Based on the novel by Phoebe Gloeckner The Diary Of A Teenage Girl is, on paper, a coming of age story like any other. You know the type: young girl, skipping through life, has her first sexual encounter, takes a few drugs here and there, argues with her mum, finds a passion and all the while is just trying to figure out who she really is in the world.

Except Diary Of A Teenage Girl does all this while occasionally touching on some controversial issues without ever really making a big deal of them. As such it is a film that posses a certain honest wistfulness in its execution. Following Minnie (Bel Powley) as she navigates her way through ‘70s San Francisco is one thing but throw in her under-age affair with her mum Charlotte’s (Kristen Wiig) boyfriend Monroe (Alexander Skarsgård) and you have a film that offers something different.

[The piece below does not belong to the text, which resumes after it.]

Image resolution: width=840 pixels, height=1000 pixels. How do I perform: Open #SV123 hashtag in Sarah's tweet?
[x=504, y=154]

Writer director Marielle Heller shoots everything with an orange hue of nostalgia, a sense that we’re looking back at memories rather than reality. This is further heightened by Minnie’s animations coming to life and entering her world to help express what she’s really feeling.

Powley carries the role with aplomb, the antithesis of what a Hollywood teenager looks like, she’s awkward, uncomfortable in her own body and endless endearing. Embarking on this journey of discovery with her is both heartfelt and funny. There is never any hint that we’re supposed to judge Minnie’s journey, she knows that sleeping with Monroe is wrong, but she’s learning as she goes and in Powley’s hands that is always wonderfully realised. When you appreciate that Powley is in fact 25 years old, playing a character ten years her junior makes the performance that much more mesmerizing.

By the end Heller asks us to address that moment when you cease being a child and put childish things behind you. It’s that feeling of finally realising you’re an adult even if your age doesn’t necessarily make you one. It’s a poignant and fascinating dissection of adolescence. Honest, funny and thought provoking, this Diary Of A Teenage Girl is worth opening.